Swingers in the suburbs

So who decides elections? Mostly suburban voters, especially women and especially those living in prosperous Sun Belt states. (Read Ronald Brownstein’s latest in The Atlantic for more on that topic. And allow me to point out that I argued right after the 2016 election that, despite all the attention for the white working class, it were middle-income Americans in the suburbs of Florida, North Carolina and Virginia who had quietly decided the outcome.)

2016 American presidential election results. States where the margin of victory was under 10 percent highlighted.

The Economist reports that educated white voters in suburbia could have an outsized influence on the midterm congressional elections this year:

Because Democrats already have the vast majority of urban districts and Republicans a similar share of rural ones, those that will decide control of the House of Representatives are primarily suburban. And the suburbs happen to be precisely where white college graduates tend to congregate: in the 38 districts currently rated by The Cook Political Report as either “tossups” or merely “leaning” toward one party or the other, an average of 28 percent of over-25s are white and have a college degree, compared with 22 percent in all other races.

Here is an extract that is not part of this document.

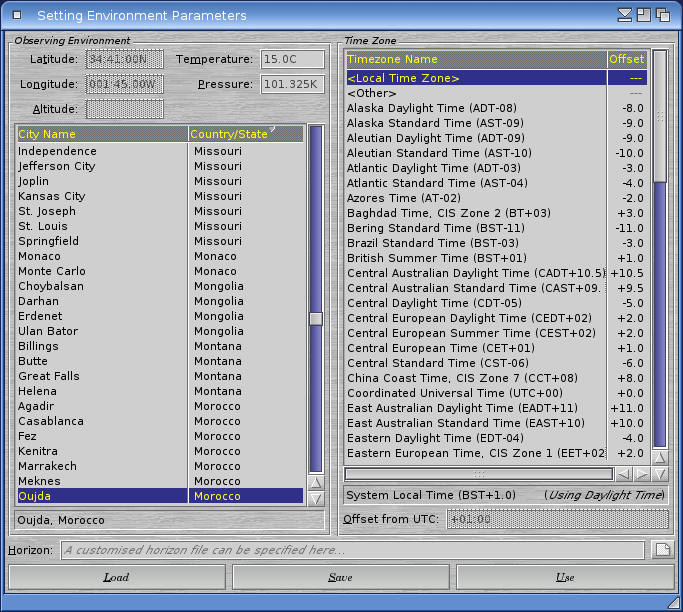The height and width of the screenshot is (612, 683).
Task: Click the window iconify gadget in title bar
Action: click(x=625, y=15)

What about the white working class?

The Economist warns that Democrats cannot win with college graduates and minority voters alone and must still find a way to appeal to the white working class.

This is not impossible. Trump is breaking his promises to farmers and blue-collar voters in states like Michigan, Pennsylvania and Wisconsin. Republican health-care reforms aren’t “taking care of everybody”. Trump’s policy for the opioid epidemic is destroying lives. His tariffs may temporarily arrest job losses in manufacturing, but they come at the expense of farm exports and low-paid jobs in services.

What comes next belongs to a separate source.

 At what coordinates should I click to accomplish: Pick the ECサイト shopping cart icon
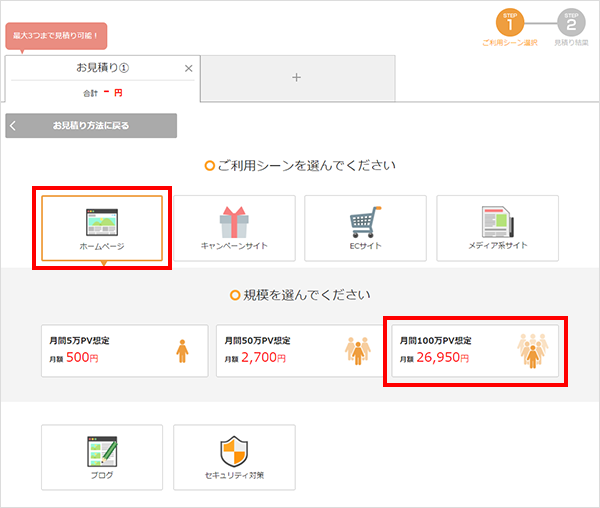point(364,221)
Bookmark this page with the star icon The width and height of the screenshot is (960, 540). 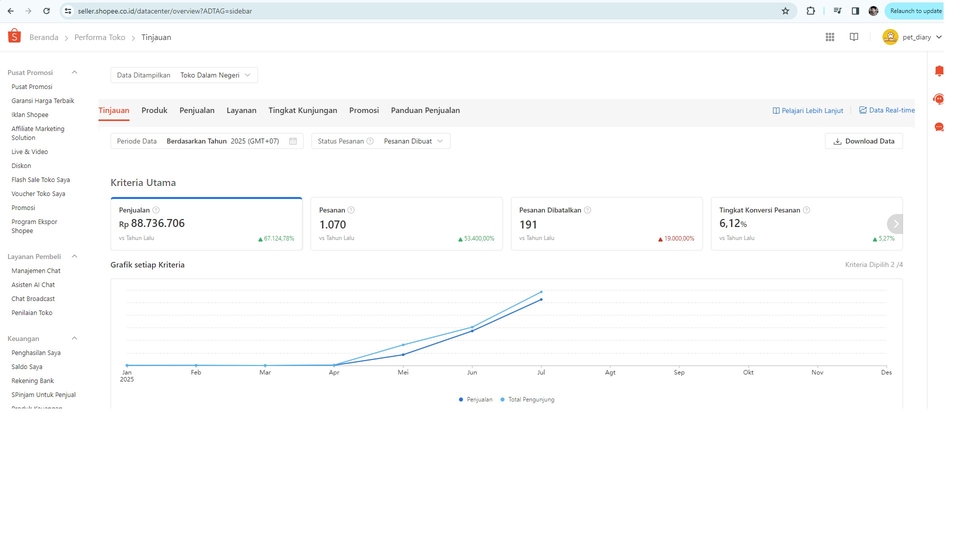click(x=785, y=11)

That is why, as mentioned in the beginning, the president has been losing support from non-college-educated whites.

The trouble is that those voters who remain loyal to Trump aren’t swayed by economic arguments. I’ve argued before that, for them, it’s not the economy, stupid! These are Americans who are afraid of losing cultural and political power — and they understand that is exactly what the Democrats are trying to achieve.

The Democratic Party is for empowering women and minorities and against laws that make it harder for blacks and Hispanics to vote. Compromising on those issues in order to woo whites who feel left behind risks depressing the Democratic base.

Dilemma

The Democrats’ dilemma not unique. Social democrats in Canada and Europe are also torn between deemphasizing progressive social policies in order to win back working-class voters and siding with the socially progressive middle class.

The parable isn’t perfect. The big divisive cultural issue in Europe is immigration. In the United States, it’s race relations and changing social norms.

But that makes a strategy of accommodation with the Trumpenproletariat even less attractive to the American left. It would mean repudiating causes like Black Lives Matter and transgender rights because they offend Trump voters’ desire for social order.

Lukewarm center-right

Better to focus on suburbanites who once voted Republican but are now disgusted by Trump.

Trump’s presidency is pushing Democrats into defending diversity and internationalism, causes that galvanize minorities and liberal college graduates but leave center-right voters lukewarm. Many of these voters are, however, increasingly relaxed about liberal social norms and more supportive of immigration and America’s alliances than Trump.

As recently as 2012, Mitt Romney won white college graduates by 14 points. If Pew’s figures are correct, the 2016 election saw a 31-point swing to the Democrats. Add to that the fact that the number of college graduates is rising, and the white working class is in decline, and it seems obvious to me where Democrats should look for more voters.